_INSTRUCTIONS FOR THE TASK_: Working from the records below, return word for word the line that contains "Image resolution: width=800" and each line after it, ending with the last. Skip all pictures.

_RECORDS SUPPLIED_:

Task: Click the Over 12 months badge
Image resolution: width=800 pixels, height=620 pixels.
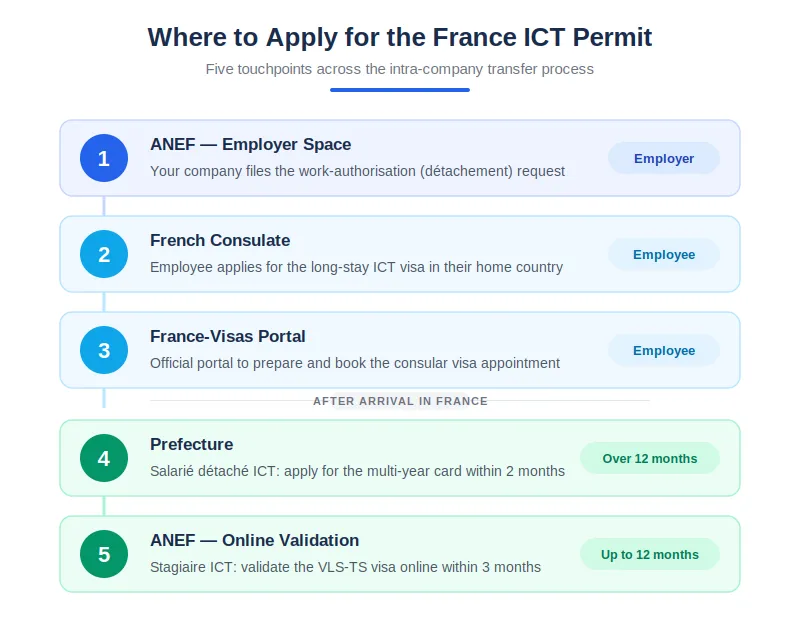Action: 649,458
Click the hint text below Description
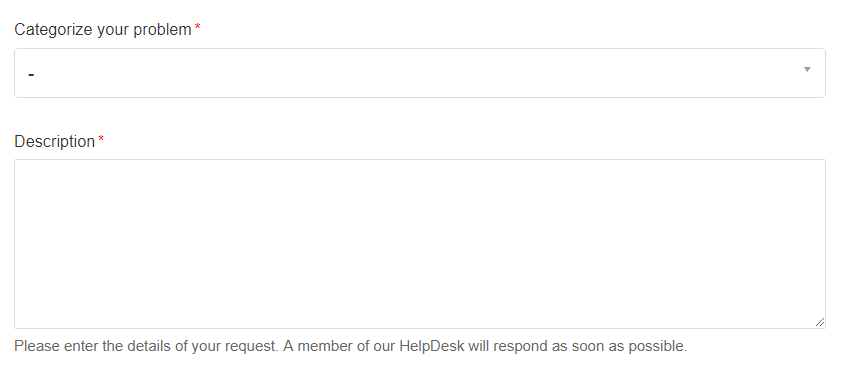 click(x=350, y=346)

_REPLY_:
Image resolution: width=800 pixels, height=620 pixels.
Action: 649,458
Click the hint text below Description
 click(x=350, y=346)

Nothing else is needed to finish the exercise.